ENTRIES PROVIDED
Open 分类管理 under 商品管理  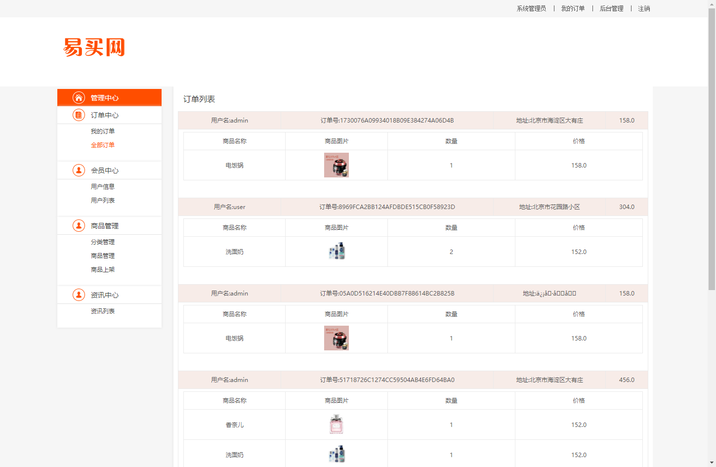pos(103,242)
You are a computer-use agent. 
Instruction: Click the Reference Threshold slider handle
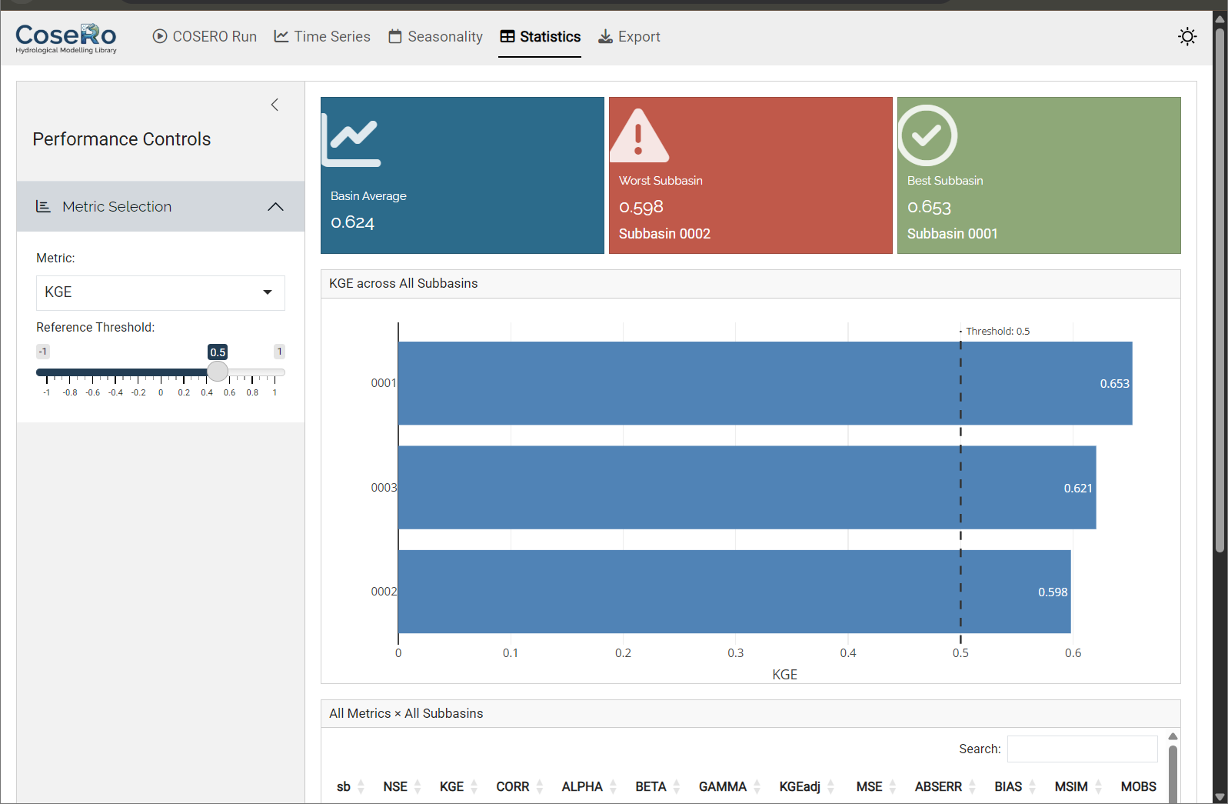(218, 372)

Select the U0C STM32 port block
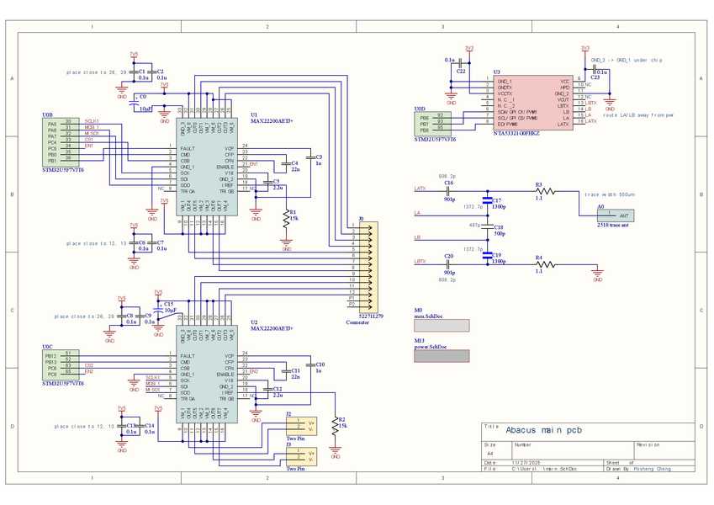click(62, 364)
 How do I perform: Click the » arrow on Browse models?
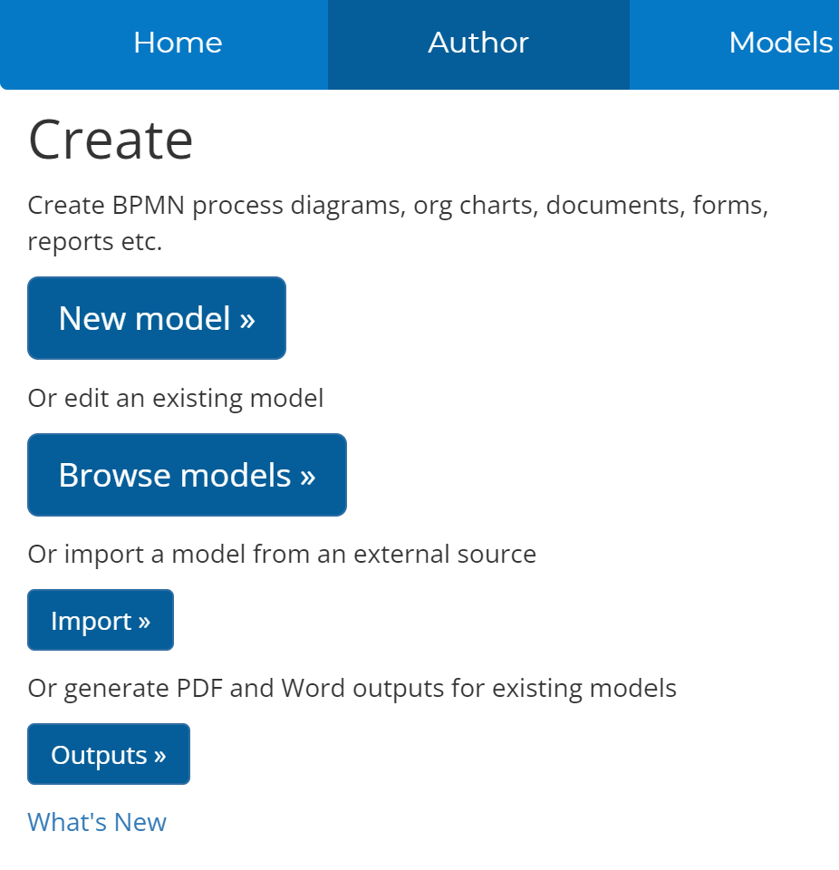coord(308,476)
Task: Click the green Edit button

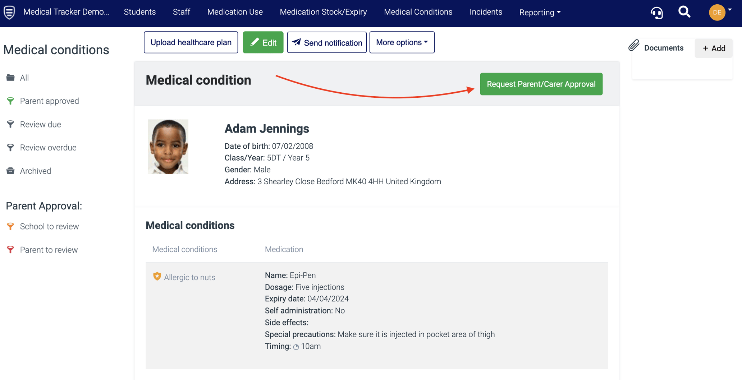Action: click(263, 42)
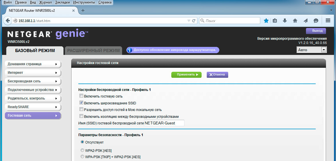Screen dimensions: 336x161
Task: Open the Закладки menu
Action: 62,2
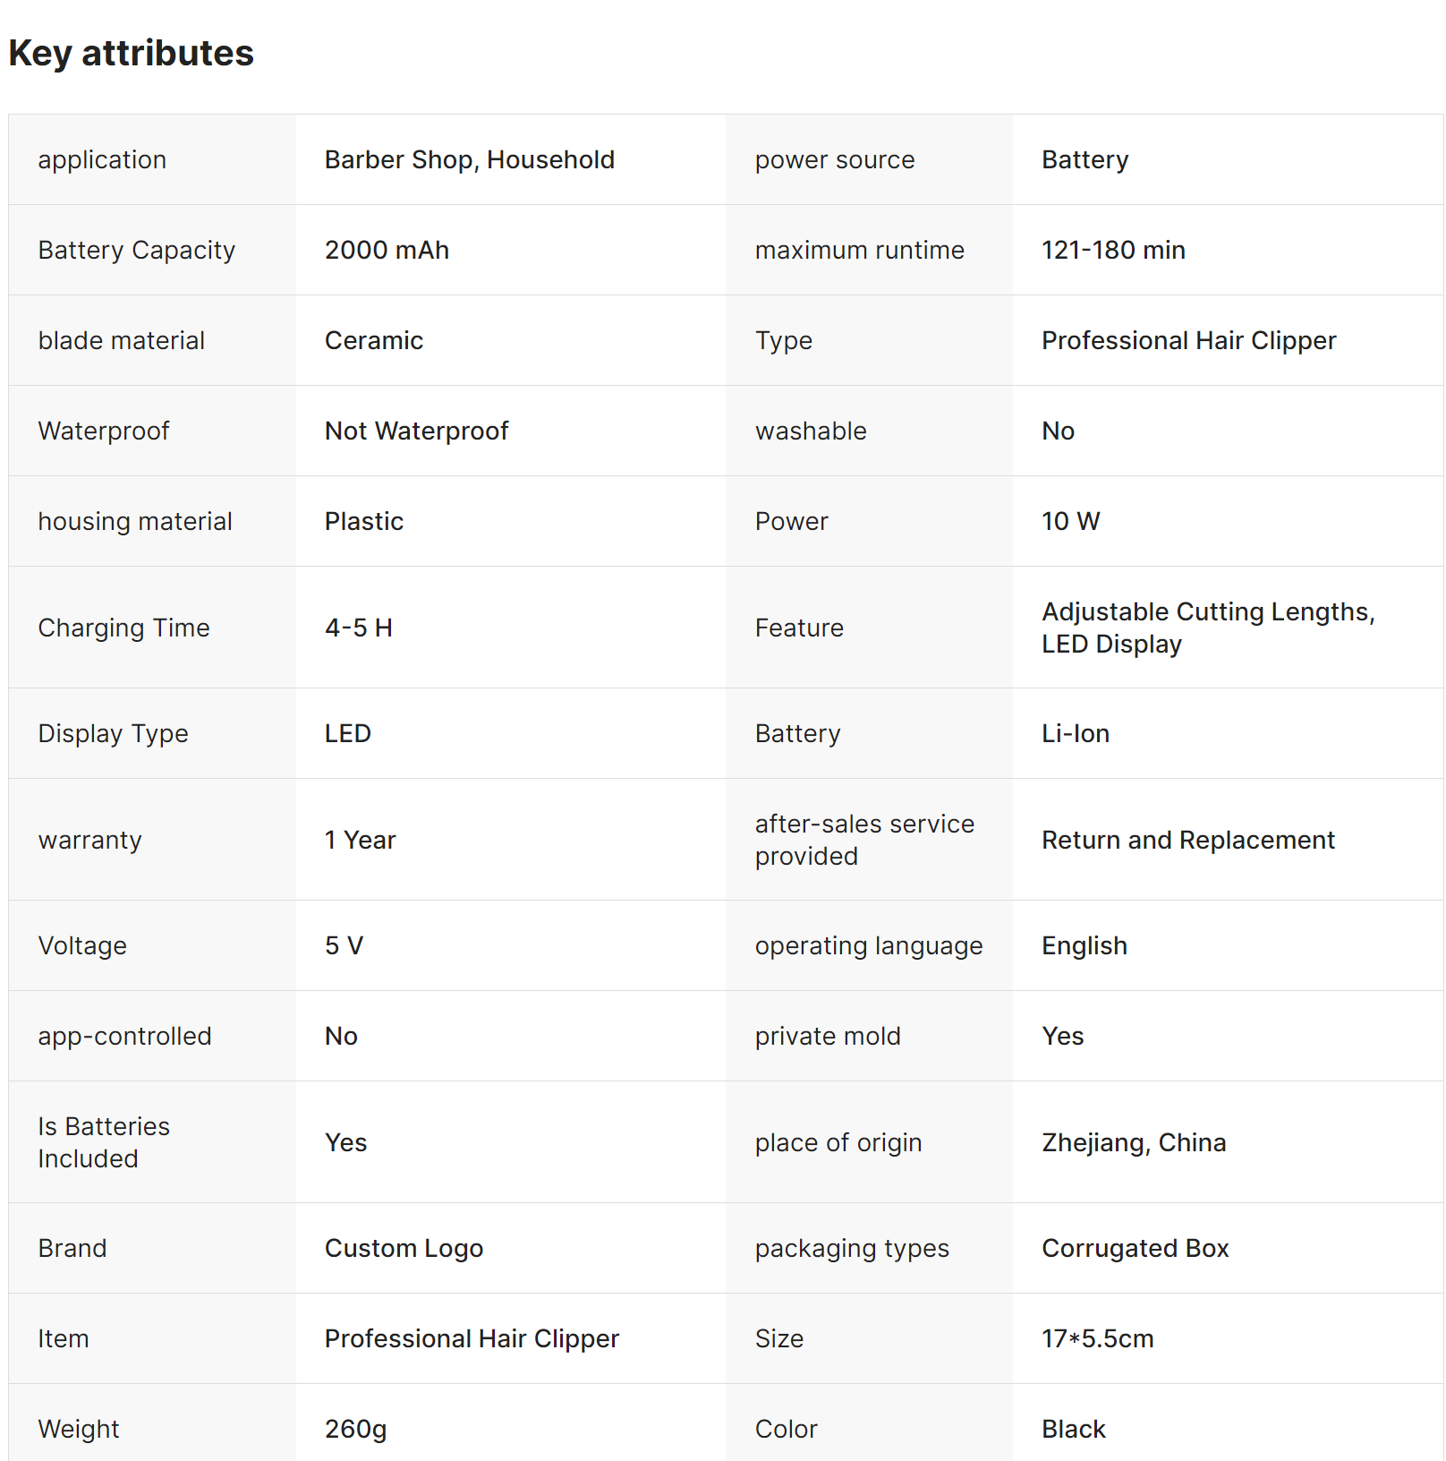This screenshot has height=1461, width=1446.
Task: Click the Custom Logo brand value
Action: (404, 1248)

PROBLEM
Starting at the line with "Instruction: Click the", output each line through the final one of the listing above, and nothing else. Pictures are to be left out.

YOUR RESPONSE
Instruction: Click the Reference Threshold slider handle
(218, 372)

Select the U0C STM32 port block
click(62, 364)
 How do I perform: Click the » arrow on Browse models?
coord(308,476)
Task: Click the green Edit button

Action: click(263, 42)
Screen dimensions: 336x161
Task: Open the Закладки menu
Action: 62,2
This screenshot has height=1461, width=1446.
Task: Click the Custom Logo brand value
Action: (404, 1248)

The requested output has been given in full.